Görev talimatı ▸ İsmet Paşa'nın Urfa ziyaretini ve Şebeke Boğazı şehitlerini anlatan aşağıdaki sayfa alıntısını kaldığı yerden devam ettirin.

Sayfa alıntısı ▸
◇ ◇ ◇ ◇ ◇ ◇ ◇
Prof. Dr. Cahit Tanyol; “Bir toprağın vatan olması için oraya insanoğlunun canı ve kanı gibi kendisine bağlı destanları, düşleri, türbeleri ve mezarları sinmeli. Coğrafyayı Ordular kuşatır, fakat vatanı halk yaratır. Bu toprağın gerçek fatihi ve sahibi onun türbeleri, yatırları, şiirlerinin omzuna yaslanan destanlarıdır.”1. der.
İsmet Paşa da Urfa’ya gelişinde bu çarpışma alanını gezip-görünce Şebeke Boğazı’nda Urfa’nın Gazilerine ve Urfalılara övücü sözler eder ve bu savaşta canını vermiş şehitler için neden bir “Şehitlik Anıtı” yapılmadığını dönemin valisine şu serzenişleri ile dile getirir:
“Şanlıurfa Kurtuluş Savaşımız öyle zan edildiği kadar kolay olmadı. O Zamanın Sayın Başbakanı İsmet İnönü Şanlıurfa’ya geldiğinde, Birecik’te Şanlıurfa Valisine bana Şanlıurfa’da Şebeke kanlı savaşının olduğu yere geldiğimizde orayı bana gösterin demiştir.
Şebekeye geldiklerinde aracından inen İsmet Paşa sağına soluna bakar iki dağlık arasında birkaç köprü, köprüden başka bir şey görmeyince valiye derki, hayret ediyorum. O kara günleri biz Şanlıurfalılarla beraber yaşadık. Çok büyük bir savaş olduğunu ve bu savaş da bilinen altmış iki şehit, yetmiş yaralı verdiğimizi de biliyorum.
Nasıl olmuştur ki, bu şehitlerimizin aziz hatırasına hürmeten burada bir şehitlik yoktur. Bir şehitlik anıtı dikilmemiştir.” der.
2. Cumhurbaşkanı sayın İsmet Paşanın Urfa’ya gelişi bir efsaneye dönüşür. Nasıl ki Harran’a suyun gelişi "Aney kalk bir zılgıt çal, Urfa’ma su geliyor." Türküsüyle efsaneleşmişse ise bu olayın hatırasına da bir türkü yakılır: “Urfa’ya Paşa Geldi.”
Urfalı araştırmacı yazar Mehmet Kurtoğlu, “Evliya, İstanbul’u anlatırken, Mısır’dan getirilen ve Sultanahmet meydanına dikilen dikmelerden bahseder. 1550 yılında Mısır’dan getirilen bu taşın Tutmosis’in Suriye’deki seferleri ve Fırat Nehri’ni geçmesi anısına adandığını belirtir.
Düşünün bir kere, bir kral veya İmparator Fırat’ı geçtiği için, onun anısına koca bir anıt dikiliyor. Aynı şeyi antik dönemlerde komutanlar yapmıştır. Antik dönemlerde bir komutanın büyüklüğü Fırat’ı kaç kez geçtiği ile ölçülürmüş. Çünkü her babayiğidin harcı değildir deli Fırat’ı ordularıyla geçmek. Bilindiği gibi Sultan Alparslan da ordusuyla Fırat’ı geçen ilk Türk komutanıdır.
◇ ◇ ◇ ◇ ◇ ◇ ◇
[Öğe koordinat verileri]
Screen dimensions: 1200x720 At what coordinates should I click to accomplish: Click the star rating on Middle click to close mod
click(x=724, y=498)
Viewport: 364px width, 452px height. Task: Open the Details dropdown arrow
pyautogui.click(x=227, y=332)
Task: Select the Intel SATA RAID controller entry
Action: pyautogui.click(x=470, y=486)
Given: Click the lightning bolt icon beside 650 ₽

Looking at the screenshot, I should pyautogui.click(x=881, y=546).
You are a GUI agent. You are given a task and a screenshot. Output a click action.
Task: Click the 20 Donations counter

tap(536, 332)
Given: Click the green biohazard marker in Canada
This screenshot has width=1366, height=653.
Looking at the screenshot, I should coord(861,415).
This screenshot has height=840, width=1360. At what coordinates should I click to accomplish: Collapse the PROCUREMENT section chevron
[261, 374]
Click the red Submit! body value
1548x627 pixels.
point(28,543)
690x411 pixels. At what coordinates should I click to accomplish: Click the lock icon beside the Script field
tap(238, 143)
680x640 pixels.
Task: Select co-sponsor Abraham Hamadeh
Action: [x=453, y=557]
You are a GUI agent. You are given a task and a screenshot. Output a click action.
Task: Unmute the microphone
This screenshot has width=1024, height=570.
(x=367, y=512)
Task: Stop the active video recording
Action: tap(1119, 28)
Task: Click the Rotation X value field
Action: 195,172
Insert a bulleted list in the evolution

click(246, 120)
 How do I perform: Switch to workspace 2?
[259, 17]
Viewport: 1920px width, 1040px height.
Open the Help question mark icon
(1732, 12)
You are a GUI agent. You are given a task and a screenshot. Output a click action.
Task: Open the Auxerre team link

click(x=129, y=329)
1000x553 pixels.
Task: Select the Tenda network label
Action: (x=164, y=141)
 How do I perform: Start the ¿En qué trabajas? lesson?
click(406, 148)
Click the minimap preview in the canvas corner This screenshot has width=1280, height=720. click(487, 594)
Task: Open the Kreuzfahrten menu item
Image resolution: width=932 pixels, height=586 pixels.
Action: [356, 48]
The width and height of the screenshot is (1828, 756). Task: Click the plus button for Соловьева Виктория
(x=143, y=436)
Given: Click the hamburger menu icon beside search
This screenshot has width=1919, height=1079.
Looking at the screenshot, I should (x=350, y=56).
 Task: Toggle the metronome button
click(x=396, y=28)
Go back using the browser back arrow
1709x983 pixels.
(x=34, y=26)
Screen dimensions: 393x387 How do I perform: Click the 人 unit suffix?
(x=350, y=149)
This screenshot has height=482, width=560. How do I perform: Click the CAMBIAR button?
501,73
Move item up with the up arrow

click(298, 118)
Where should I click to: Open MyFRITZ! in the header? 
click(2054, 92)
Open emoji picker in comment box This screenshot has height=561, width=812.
◇ ◇ ◇ ◇ ◇ ◇ ◇
Beklenen cevap ▸
Şahsen ne zaman Sultan Ahmet meydanına gitsem o taşı görsem, Fırat ve memleketim Urfa aklıma geliyor. Şehrimin bir anısının bu imparatorluk başkentinde yaşatılması beni içten bir övgüye sevk ediyor.”2.
İşte insanı övgüye sevk eden bu değerler dilde söylenen bir sevgi değil, yürekten hissedilen, insanı duygulandıran ve coşturan bir sevgidir.
Urfa Milletvekili Yahya Kemal Beyatlı bir insan Urfalı olur da bu musikiyi, şu vatan topraklarından yükselen sesi nasıl duymaz? Bu musikideki güzelliği nasıl fark etmez? Der ve gurur abidesi anıtlara dikkat çeker.
Süleyman Şah Türbesi: Yeni Yer: Suruç’a 47 km. ve Mürşitpınar sınır kapısına 37 km. uzaklıkta Fırat Nehrinin Doğu kıyısında Halep Muhafızlığı, Aynelarap Mıntıka Müdürlüğü ve Sırrın Nahiyesine bağlı Karakozak köyü sınırları içindedir.”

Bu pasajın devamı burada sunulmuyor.